## FRAGMENT TEKSTU
Miesięcznik Murator ONLINE

Skocz do zawartości

Karjooka

Użytkownicy
  • Liczba zawartości

    31
  • Rejestracja

Zawartość dodana przez Karjooka

  1. Karjooka

    Domy z bali

    Zgadzam się. Niemniej ja jestem wdzięczna gdy ktoś dzieli się swoją wiedzą. Wszak po to się tutaj logujemy, by podpytać, dowiedzieć się czegoś więcej, zaznajomić się z doświadczeniami innych. Dla mnie to ważne bo to czyni drogę dużo krótszą. Wobec czego... jeszcze raz bardzo serdecznie dziękuję za wszystkie odpowiedzi!
  2. Ja miałam akurat odwrotnie i te okrągłe wyglądały mi na "skansenowate" albo... hm, z przeproszeniem... karczemne;-) Powoli zmienia się jednak moje na nie zapatrywanie a wszak nie widziałam jeszcze żadnego z nich tak zupełnie z bliska! Spotkanie pewnie bez wpływu na mój odbiór nie zostanie:-) No i nie mogę się doczekać by ten zapach poczuć... O tym zaś że dom powinien być przytulny wiedziałam, ale nigdy tego w sensie fizycznie dosłownym nie odbierałam a tu masz - da się! IPS. I w ogóle chcę też powiedzieć, że bardzo fajnie piszesz o postępach na budowie!
  3. Karjooka

    Domy z bali

    Pewnie klucz do sukcesu jest tam gdzie teoria fachowca pokrywa się z moją albo... jako inwestor staram się nie mieć własnych teorii;-) Kaszkiet, czy można przyjąć że cena piwnicy zawiera także cenę fundamentu pod dom? Tj. czy przyjmując, że fundament kosztuje 25 tys. dopłacę 20 tys. i będzie piwnica? Czy raczej do kosztów fundamentu należy dodać 45 tys.?

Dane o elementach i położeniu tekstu
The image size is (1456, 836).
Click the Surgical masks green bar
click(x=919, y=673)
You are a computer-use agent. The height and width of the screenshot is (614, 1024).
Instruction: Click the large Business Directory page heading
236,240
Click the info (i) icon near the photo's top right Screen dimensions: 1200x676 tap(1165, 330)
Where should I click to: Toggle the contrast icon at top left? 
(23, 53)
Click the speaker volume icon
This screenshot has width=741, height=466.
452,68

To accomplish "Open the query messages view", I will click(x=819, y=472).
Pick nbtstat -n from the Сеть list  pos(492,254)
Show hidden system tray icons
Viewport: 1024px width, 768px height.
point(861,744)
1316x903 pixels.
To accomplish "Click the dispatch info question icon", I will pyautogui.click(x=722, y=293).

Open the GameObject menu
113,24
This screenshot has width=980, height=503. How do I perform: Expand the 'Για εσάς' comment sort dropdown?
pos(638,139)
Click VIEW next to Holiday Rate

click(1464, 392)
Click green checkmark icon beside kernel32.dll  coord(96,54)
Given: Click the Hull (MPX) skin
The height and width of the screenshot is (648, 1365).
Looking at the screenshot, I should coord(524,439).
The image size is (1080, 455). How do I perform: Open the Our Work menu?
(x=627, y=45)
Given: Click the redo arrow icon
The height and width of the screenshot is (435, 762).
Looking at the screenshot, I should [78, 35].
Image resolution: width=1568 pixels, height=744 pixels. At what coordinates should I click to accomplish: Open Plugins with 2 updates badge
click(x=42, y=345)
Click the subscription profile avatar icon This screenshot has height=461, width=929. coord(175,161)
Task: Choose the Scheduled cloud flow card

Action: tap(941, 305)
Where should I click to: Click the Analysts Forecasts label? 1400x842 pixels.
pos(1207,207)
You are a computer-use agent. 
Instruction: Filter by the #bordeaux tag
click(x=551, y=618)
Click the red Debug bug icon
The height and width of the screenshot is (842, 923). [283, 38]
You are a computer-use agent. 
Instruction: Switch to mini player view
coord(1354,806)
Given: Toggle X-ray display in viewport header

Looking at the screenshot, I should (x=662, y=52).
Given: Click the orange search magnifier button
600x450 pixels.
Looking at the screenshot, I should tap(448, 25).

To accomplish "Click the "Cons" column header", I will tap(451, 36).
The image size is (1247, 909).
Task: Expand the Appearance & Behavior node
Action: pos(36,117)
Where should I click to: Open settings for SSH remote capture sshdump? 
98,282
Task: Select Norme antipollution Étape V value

## ZADANIE DO WYKONANIA
Przytocz ponownie fragment tekstu o domach z bali od słów "3. Karjooka" aż do słów "dodać 45 tys.?" włącznie, zamieniając w nim "fundamentu" na "ławy fundamentowej".

## ROZWIĄZANE ZADANIE
3. Karjooka

    Domy z bali

    Pewnie klucz do sukcesu jest tam gdzie teoria fachowca pokrywa się z moją albo... jako inwestor staram się nie mieć własnych teorii;-) Kaszkiet, czy można przyjąć że cena piwnicy zawiera także cenę ławy fundamentowej pod dom? Tj. czy przyjmując, że fundament kosztuje 25 tys. dopłacę 20 tys. i będzie piwnica? Czy raczej do kosztów ławy fundamentowej należy dodać 45 tys.?